<<<<

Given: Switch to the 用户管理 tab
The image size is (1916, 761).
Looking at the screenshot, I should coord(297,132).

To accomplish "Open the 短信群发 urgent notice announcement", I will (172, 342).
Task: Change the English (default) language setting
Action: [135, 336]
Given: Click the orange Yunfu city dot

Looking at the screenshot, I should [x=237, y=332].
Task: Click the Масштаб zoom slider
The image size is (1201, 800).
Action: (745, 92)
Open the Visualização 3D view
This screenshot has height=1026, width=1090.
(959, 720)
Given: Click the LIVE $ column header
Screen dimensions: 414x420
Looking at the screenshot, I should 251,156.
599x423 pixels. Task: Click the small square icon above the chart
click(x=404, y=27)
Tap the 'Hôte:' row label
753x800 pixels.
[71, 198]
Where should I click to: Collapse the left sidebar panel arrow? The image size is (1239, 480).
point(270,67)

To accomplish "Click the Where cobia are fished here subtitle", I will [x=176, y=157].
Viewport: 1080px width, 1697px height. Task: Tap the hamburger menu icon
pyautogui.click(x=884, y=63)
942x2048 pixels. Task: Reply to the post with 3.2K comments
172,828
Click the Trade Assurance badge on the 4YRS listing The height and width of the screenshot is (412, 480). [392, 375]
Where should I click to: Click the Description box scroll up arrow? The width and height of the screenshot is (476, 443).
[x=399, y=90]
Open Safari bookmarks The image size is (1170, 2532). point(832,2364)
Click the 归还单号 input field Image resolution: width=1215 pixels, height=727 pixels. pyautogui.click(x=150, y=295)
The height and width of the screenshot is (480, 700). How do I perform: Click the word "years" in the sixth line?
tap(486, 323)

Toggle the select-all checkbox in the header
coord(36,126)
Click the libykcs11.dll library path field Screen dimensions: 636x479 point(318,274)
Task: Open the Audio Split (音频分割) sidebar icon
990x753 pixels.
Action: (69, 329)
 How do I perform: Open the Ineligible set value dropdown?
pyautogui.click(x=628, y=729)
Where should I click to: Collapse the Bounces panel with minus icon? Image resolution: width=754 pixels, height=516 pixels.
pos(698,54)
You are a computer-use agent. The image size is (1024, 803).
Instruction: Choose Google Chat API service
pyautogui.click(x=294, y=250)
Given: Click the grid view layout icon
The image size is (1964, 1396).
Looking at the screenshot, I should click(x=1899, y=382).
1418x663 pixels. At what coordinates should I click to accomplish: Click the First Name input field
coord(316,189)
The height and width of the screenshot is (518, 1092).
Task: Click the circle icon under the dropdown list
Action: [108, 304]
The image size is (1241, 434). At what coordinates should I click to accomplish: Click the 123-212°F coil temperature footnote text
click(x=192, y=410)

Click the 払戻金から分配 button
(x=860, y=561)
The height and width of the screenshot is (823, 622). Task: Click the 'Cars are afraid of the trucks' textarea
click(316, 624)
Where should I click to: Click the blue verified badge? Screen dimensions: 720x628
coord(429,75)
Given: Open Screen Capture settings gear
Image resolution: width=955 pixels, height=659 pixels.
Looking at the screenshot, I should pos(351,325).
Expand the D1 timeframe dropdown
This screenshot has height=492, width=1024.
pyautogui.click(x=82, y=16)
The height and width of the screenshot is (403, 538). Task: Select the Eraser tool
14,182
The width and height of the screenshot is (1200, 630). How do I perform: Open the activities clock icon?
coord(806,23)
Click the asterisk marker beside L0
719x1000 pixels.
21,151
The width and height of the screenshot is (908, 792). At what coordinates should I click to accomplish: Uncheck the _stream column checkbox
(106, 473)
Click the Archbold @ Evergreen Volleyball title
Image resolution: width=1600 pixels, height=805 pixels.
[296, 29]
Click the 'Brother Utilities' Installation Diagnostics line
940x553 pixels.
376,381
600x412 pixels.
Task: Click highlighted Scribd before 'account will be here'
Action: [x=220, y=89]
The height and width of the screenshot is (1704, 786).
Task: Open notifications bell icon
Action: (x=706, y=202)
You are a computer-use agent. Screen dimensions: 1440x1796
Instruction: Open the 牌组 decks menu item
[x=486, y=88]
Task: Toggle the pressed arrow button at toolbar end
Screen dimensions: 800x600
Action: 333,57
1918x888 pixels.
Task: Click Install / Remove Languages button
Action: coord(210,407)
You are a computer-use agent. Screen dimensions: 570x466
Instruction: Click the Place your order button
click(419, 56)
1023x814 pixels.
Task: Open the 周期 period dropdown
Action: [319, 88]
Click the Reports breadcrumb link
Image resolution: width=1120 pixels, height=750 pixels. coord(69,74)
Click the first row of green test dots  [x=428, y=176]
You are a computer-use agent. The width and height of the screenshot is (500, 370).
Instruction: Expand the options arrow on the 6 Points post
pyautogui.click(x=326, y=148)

>>>>

◆ **WORK INSTRUCTION**
For the entries above, transcribe precisely the lines from the one with "Instruction: Open the 牌组 decks menu item" through the end, including both.

◆ **ANSWER TO THE PROBLEM**
Instruction: Open the 牌组 decks menu item
[x=486, y=88]
Task: Toggle the pressed arrow button at toolbar end
Screen dimensions: 800x600
Action: 333,57
1918x888 pixels.
Task: Click Install / Remove Languages button
Action: coord(210,407)
You are a computer-use agent. Screen dimensions: 570x466
Instruction: Click the Place your order button
click(419, 56)
1023x814 pixels.
Task: Open the 周期 period dropdown
Action: [319, 88]
Click the Reports breadcrumb link
Image resolution: width=1120 pixels, height=750 pixels. coord(69,74)
Click the first row of green test dots  [x=428, y=176]
You are a computer-use agent. The width and height of the screenshot is (500, 370).
Instruction: Expand the options arrow on the 6 Points post
pyautogui.click(x=326, y=148)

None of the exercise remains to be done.